H.G. Lewis torna al sesso.
Dopo gli esperimenti nel gore che ha abbandonato momentaneamente si rende conto che ancora il campo più redditizio è quello dell’esibizione di tette e culi. Siamo però all’inizio del periodo della rivoluzione sessuale e dello sdoganamento del nudo nel cinema anche mainstream; non vi è più bisogno così di trovare la scusa del campo nudisti per mostrare corpi senza vestiti e la cosa può essere spinta un po’ di più. Dal nudie si passa al softcore.
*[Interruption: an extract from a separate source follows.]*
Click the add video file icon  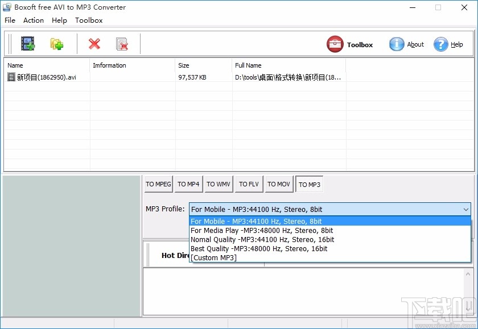[27, 43]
Marie Barker, interpretata dalla sconosciuta Julia Ames, è un’adolescente che scopre il sesso e lo utilizza come ribellione alla famiglia in puro spirito pre-sessantottino. Vivendo con genitori solo apparentemente in armonia sessuale (all’inizio li vediamo felici e innamorati ma poi scopriamo che lui se la fa con la segretaria e lei accalappia il primo uomo incontrato in un bar e se lo porta a letto) e piuttosto ipocriti che le fanno la ramanzina perché marina la scuola per andare a scopare con il suo ragazzo, decide di ribellarsi a tutto ciò e di intraprendere una propria vita sessuale molto spregiudicata ed indipendente che prevede di andare con l’amante della madre facendosi scoprire apposta da lei, restare incinta e abortire facendosi pagare l’intervento dal suo compagno che probabilmente non è neppure il padre, saltare addosso al dottore che l’ha fatta abortire. Finirà in un istituto per ninfomani…
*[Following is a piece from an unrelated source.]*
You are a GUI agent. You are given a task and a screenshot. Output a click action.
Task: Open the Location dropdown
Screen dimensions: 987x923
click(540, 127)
Seppure il film sia recitato in maniera tremenda (Julia Ames e Jean Lamee hanno qualità inversamente proporzionali, tanto brave dal lato erotico quanto pessime in recitazione) e la sinopsi non sia particolarmente curata nonostante i buoni propositi di rottura con gli stereotipi puritani, non riesce a dispiacere del tutto per via di una fotografia in bianco e nero assai curata e una buona regia sempre da parte di Lewis che gira sotto pseudonimo e per via di un ingenuo quanto genuino approccio alla sessualità anticipando i tempi che verranno.
Durante una sequenza girata in un Luna Park tra le insegne delle varie attrazioni vi è anche quello della Pepsi Cola (difficile considerarlo product placement visto il budget irrisorio del film girato in pochissimo tempo). Le auto che vediamo sono Buick.